## What to produce
Output the records below again, precisely as they are written.

(Beginning of Entries provided)

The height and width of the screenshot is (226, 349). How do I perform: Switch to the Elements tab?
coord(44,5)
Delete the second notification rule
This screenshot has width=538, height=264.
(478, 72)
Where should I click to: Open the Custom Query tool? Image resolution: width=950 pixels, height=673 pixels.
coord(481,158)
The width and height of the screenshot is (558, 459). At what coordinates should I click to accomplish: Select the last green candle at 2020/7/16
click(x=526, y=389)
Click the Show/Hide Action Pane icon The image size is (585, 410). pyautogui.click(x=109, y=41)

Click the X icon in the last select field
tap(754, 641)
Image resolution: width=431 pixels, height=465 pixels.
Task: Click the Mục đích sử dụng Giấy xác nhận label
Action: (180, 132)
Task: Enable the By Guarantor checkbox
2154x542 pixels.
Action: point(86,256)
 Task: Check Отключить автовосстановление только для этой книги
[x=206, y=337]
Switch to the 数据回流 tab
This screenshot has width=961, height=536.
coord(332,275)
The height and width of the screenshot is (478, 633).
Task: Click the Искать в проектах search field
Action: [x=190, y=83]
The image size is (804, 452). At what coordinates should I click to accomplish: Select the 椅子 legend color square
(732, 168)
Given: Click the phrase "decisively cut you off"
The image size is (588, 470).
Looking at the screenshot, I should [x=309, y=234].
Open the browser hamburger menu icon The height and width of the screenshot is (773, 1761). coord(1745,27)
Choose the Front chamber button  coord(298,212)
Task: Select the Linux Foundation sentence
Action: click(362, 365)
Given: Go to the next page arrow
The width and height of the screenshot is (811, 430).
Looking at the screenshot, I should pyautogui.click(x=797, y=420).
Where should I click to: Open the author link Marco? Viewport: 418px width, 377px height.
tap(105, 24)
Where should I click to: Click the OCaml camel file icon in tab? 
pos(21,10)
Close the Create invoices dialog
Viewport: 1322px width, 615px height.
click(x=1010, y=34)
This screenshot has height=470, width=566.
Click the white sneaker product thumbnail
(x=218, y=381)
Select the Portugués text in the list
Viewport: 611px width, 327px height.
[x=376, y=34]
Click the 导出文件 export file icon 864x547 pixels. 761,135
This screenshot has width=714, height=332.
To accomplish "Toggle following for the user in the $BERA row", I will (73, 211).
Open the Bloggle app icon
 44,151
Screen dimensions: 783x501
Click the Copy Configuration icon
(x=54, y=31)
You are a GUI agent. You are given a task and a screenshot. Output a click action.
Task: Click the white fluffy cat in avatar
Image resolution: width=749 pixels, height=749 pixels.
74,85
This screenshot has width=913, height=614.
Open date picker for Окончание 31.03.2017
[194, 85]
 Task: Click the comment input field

(End of Entries provided)

## Written response
The height and width of the screenshot is (226, 349). How do I perform: Switch to the Elements tab?
coord(44,5)
Delete the second notification rule
This screenshot has width=538, height=264.
(478, 72)
Where should I click to: Open the Custom Query tool? Image resolution: width=950 pixels, height=673 pixels.
coord(481,158)
The width and height of the screenshot is (558, 459). At what coordinates should I click to accomplish: Select the last green candle at 2020/7/16
click(x=526, y=389)
Click the Show/Hide Action Pane icon The image size is (585, 410). pyautogui.click(x=109, y=41)

Click the X icon in the last select field
tap(754, 641)
Image resolution: width=431 pixels, height=465 pixels.
Task: Click the Mục đích sử dụng Giấy xác nhận label
Action: (180, 132)
Task: Enable the By Guarantor checkbox
2154x542 pixels.
Action: point(86,256)
 Task: Check Отключить автовосстановление только для этой книги
[x=206, y=337]
Switch to the 数据回流 tab
This screenshot has width=961, height=536.
coord(332,275)
The height and width of the screenshot is (478, 633).
Task: Click the Искать в проектах search field
Action: [x=190, y=83]
The image size is (804, 452). At what coordinates should I click to accomplish: Select the 椅子 legend color square
(732, 168)
Given: Click the phrase "decisively cut you off"
The image size is (588, 470).
Looking at the screenshot, I should [x=309, y=234].
Open the browser hamburger menu icon The height and width of the screenshot is (773, 1761). coord(1745,27)
Choose the Front chamber button  coord(298,212)
Task: Select the Linux Foundation sentence
Action: click(362, 365)
Given: Go to the next page arrow
The width and height of the screenshot is (811, 430).
Looking at the screenshot, I should pyautogui.click(x=797, y=420).
Where should I click to: Open the author link Marco? Viewport: 418px width, 377px height.
tap(105, 24)
Where should I click to: Click the OCaml camel file icon in tab? 
pos(21,10)
Close the Create invoices dialog
Viewport: 1322px width, 615px height.
click(x=1010, y=34)
This screenshot has height=470, width=566.
Click the white sneaker product thumbnail
(x=218, y=381)
Select the Portugués text in the list
Viewport: 611px width, 327px height.
[x=376, y=34]
Click the 导出文件 export file icon 864x547 pixels. 761,135
This screenshot has width=714, height=332.
To accomplish "Toggle following for the user in the $BERA row", I will (73, 211).
Open the Bloggle app icon
 44,151
Screen dimensions: 783x501
Click the Copy Configuration icon
(x=54, y=31)
You are a GUI agent. You are given a task and a screenshot. Output a click action.
Task: Click the white fluffy cat in avatar
Image resolution: width=749 pixels, height=749 pixels.
74,85
This screenshot has width=913, height=614.
Open date picker for Окончание 31.03.2017
[194, 85]
 Task: Click the comment input field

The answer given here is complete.